*** GIVEN INFORMATION Section Begins ***
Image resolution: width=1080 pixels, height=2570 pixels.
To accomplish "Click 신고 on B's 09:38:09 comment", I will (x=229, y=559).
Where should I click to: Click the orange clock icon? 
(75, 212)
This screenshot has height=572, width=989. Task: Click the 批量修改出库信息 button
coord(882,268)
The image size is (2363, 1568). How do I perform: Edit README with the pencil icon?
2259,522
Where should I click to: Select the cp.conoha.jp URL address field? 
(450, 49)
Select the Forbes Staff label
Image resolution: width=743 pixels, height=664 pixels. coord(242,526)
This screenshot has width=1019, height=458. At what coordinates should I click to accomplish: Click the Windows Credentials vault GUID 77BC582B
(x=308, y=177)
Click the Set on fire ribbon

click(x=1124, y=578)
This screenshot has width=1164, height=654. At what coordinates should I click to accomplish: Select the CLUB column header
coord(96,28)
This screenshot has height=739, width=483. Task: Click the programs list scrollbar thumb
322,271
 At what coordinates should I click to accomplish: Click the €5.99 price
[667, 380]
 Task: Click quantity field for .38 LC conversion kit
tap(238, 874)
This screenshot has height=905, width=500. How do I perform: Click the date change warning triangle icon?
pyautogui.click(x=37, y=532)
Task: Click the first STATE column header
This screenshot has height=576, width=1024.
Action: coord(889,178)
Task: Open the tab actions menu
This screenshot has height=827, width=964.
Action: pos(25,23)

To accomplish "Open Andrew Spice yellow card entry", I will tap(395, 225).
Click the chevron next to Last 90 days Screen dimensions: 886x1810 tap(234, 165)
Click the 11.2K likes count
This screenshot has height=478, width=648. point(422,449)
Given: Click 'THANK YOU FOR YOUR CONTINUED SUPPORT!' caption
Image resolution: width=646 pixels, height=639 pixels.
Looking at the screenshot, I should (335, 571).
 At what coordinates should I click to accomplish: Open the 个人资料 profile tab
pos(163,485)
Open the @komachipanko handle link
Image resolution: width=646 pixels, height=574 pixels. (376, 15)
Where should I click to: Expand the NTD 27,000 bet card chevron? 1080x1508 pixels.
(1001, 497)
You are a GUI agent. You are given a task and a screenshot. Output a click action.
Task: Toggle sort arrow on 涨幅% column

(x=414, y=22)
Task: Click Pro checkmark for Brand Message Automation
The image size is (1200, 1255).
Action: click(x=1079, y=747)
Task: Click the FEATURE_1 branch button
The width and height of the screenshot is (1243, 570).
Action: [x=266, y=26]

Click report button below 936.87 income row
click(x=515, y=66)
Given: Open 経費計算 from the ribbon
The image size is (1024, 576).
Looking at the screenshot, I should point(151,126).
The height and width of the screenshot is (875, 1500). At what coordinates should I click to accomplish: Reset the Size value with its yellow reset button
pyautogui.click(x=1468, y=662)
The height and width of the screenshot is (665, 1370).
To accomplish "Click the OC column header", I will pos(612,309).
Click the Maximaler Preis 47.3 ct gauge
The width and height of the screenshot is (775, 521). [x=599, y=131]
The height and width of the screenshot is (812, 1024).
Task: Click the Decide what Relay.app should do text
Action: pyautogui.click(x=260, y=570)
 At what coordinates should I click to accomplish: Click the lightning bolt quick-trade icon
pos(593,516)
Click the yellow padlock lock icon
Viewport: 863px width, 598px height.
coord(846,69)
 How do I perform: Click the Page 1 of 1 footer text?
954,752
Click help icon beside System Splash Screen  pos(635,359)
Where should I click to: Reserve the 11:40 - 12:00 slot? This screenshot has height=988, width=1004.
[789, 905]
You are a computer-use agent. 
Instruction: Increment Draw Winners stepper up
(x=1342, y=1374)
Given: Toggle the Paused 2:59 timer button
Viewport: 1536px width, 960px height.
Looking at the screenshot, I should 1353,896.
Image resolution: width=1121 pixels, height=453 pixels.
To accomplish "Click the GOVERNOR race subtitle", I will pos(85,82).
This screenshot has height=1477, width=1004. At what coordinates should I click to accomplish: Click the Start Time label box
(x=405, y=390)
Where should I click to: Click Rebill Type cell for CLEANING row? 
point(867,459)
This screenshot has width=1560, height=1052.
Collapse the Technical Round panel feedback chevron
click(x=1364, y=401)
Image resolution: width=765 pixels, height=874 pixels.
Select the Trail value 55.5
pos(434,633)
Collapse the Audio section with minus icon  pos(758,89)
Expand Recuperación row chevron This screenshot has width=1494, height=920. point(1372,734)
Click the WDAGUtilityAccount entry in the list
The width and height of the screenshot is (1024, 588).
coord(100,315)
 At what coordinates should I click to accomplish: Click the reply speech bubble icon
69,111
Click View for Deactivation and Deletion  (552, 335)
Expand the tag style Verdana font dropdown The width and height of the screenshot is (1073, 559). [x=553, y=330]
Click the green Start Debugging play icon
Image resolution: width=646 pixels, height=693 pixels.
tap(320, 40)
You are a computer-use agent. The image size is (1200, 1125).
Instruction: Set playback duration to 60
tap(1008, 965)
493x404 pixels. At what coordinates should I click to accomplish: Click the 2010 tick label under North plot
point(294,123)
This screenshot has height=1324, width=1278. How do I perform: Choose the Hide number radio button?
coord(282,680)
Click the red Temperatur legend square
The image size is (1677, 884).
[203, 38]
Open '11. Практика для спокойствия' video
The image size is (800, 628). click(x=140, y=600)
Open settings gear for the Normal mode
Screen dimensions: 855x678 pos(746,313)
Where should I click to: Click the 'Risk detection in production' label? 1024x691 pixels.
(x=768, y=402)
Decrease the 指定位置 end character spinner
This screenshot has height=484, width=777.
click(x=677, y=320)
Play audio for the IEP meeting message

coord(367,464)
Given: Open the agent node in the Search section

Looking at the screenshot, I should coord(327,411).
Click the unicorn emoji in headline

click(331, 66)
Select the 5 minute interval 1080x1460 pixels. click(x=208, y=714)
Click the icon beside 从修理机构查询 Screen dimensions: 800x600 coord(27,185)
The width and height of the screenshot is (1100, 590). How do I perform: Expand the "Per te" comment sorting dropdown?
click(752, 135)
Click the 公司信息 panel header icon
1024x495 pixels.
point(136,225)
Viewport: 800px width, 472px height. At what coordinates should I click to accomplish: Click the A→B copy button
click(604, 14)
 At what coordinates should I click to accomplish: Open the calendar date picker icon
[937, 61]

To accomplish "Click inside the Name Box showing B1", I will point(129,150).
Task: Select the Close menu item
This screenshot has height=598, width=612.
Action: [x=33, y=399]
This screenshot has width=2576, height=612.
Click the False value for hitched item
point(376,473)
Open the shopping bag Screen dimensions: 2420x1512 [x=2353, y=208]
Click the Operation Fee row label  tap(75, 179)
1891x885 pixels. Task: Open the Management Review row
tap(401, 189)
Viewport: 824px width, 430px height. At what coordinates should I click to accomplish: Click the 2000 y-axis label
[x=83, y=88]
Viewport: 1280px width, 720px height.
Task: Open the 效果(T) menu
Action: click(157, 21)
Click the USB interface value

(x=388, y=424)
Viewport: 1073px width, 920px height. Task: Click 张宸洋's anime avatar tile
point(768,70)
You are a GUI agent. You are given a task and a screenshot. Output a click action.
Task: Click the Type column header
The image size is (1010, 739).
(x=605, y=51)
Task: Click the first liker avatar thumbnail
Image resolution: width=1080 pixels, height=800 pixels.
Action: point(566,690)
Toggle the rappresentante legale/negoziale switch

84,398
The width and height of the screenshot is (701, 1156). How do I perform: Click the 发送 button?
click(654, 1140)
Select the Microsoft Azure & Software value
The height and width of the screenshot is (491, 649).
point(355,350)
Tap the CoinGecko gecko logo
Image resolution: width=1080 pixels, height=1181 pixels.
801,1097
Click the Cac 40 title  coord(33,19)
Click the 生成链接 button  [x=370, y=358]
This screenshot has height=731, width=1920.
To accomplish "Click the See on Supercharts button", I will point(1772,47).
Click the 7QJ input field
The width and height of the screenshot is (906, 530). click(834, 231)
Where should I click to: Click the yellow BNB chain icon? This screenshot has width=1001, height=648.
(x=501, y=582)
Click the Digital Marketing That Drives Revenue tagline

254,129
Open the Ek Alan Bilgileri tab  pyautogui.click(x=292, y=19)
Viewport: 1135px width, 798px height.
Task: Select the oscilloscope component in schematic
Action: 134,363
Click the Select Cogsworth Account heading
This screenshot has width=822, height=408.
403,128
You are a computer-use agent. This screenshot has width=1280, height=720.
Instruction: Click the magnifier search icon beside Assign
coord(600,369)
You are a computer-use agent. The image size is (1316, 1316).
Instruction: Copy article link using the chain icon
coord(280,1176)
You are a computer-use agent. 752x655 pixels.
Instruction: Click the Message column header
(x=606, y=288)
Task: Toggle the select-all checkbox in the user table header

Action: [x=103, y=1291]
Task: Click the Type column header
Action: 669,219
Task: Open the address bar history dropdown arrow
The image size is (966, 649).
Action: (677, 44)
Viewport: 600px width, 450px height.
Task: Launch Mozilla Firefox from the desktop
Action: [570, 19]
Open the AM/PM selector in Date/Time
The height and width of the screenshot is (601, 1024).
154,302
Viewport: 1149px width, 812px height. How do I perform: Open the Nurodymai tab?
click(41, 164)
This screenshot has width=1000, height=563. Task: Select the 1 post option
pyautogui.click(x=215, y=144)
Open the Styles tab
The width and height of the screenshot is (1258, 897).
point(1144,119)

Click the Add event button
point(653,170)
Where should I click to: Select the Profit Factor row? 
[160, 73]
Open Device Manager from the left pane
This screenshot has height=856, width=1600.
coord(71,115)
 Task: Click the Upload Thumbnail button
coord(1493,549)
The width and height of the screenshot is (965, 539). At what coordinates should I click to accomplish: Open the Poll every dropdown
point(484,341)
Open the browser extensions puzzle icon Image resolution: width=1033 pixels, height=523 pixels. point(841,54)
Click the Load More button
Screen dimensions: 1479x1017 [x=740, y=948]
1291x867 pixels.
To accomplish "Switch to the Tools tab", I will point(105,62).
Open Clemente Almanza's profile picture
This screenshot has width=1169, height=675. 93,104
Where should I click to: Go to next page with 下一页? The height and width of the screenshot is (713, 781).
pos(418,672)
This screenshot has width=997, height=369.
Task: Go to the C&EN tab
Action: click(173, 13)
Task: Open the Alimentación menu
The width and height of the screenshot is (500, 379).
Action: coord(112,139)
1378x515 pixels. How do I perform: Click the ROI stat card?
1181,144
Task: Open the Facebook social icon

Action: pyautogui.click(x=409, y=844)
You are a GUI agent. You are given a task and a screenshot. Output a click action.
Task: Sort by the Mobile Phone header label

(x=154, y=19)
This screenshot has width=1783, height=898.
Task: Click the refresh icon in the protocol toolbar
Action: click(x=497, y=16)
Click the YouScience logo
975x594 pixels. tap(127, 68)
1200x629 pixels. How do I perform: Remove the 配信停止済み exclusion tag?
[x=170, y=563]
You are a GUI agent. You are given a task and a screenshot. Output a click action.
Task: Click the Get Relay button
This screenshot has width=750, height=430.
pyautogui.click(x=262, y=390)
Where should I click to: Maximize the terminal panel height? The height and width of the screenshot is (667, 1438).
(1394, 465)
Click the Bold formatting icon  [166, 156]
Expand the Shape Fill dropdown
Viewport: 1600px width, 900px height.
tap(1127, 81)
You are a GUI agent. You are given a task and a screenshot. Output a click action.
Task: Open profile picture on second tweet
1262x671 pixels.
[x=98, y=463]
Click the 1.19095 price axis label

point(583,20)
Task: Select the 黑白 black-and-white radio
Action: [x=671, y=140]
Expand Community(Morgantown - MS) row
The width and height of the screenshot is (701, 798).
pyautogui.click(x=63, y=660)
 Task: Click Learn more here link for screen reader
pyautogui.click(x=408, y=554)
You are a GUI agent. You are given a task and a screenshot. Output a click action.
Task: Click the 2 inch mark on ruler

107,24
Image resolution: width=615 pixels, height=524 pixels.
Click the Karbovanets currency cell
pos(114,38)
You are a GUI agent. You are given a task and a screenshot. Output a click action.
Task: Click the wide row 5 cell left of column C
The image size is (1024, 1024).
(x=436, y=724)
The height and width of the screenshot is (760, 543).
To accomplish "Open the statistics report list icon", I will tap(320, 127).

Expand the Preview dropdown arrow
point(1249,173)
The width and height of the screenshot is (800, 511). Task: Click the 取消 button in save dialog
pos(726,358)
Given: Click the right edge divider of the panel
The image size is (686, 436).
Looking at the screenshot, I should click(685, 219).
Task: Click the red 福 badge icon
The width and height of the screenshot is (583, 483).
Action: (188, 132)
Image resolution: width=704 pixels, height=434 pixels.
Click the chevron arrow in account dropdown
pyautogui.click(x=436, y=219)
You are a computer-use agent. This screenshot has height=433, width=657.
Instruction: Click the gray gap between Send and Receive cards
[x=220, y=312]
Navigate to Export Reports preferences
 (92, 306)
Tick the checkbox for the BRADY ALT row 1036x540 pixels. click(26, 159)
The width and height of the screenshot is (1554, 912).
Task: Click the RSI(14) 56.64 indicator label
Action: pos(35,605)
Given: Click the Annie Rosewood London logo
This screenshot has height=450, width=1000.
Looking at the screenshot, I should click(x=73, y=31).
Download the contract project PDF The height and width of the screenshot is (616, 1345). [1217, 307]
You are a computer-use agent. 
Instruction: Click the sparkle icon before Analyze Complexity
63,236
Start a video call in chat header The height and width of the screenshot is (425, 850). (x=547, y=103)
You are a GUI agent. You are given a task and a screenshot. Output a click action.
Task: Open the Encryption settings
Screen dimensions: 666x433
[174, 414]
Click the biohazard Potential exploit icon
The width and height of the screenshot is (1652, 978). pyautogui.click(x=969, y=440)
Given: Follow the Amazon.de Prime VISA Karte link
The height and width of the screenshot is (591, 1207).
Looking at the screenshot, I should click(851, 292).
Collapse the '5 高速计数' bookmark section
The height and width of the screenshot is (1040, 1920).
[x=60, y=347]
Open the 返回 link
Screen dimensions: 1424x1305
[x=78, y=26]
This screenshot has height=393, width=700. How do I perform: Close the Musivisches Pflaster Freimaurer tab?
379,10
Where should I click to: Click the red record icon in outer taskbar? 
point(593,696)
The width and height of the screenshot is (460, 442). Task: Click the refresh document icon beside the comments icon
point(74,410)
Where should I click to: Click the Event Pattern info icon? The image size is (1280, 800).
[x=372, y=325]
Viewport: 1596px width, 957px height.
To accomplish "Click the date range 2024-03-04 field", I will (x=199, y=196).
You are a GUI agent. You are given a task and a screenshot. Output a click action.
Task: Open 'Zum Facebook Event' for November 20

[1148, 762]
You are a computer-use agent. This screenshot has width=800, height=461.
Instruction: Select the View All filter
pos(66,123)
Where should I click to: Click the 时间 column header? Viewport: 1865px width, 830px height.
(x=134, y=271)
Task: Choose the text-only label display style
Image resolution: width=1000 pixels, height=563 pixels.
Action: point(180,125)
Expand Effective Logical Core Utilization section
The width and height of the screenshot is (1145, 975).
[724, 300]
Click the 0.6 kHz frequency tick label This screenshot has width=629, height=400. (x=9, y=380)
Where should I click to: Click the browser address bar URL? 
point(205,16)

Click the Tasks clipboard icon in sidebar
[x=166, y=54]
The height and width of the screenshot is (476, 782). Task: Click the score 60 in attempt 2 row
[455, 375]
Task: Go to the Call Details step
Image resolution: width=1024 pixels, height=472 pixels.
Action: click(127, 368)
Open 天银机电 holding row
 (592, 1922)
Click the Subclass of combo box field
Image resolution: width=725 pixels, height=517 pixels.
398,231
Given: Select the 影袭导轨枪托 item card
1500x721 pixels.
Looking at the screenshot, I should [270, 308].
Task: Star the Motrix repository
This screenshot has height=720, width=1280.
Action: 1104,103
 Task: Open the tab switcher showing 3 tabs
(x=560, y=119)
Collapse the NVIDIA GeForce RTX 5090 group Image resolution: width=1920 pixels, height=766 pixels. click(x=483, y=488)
*** GIVEN INFORMATION Section Ends ***
WORK INSTRUCTIONS = Everything in the material above from the line that has "Task: Select the Close menu item" through the line that has "Click the Operation" must be duplicated exactly, with no other lines given.

ANSWER TO THIS EXERCISE =
Task: Select the Close menu item
This screenshot has height=598, width=612.
Action: [x=33, y=399]
This screenshot has width=2576, height=612.
Click the False value for hitched item
point(376,473)
Open the shopping bag Screen dimensions: 2420x1512 [x=2353, y=208]
Click the Operation Fee row label  tap(75, 179)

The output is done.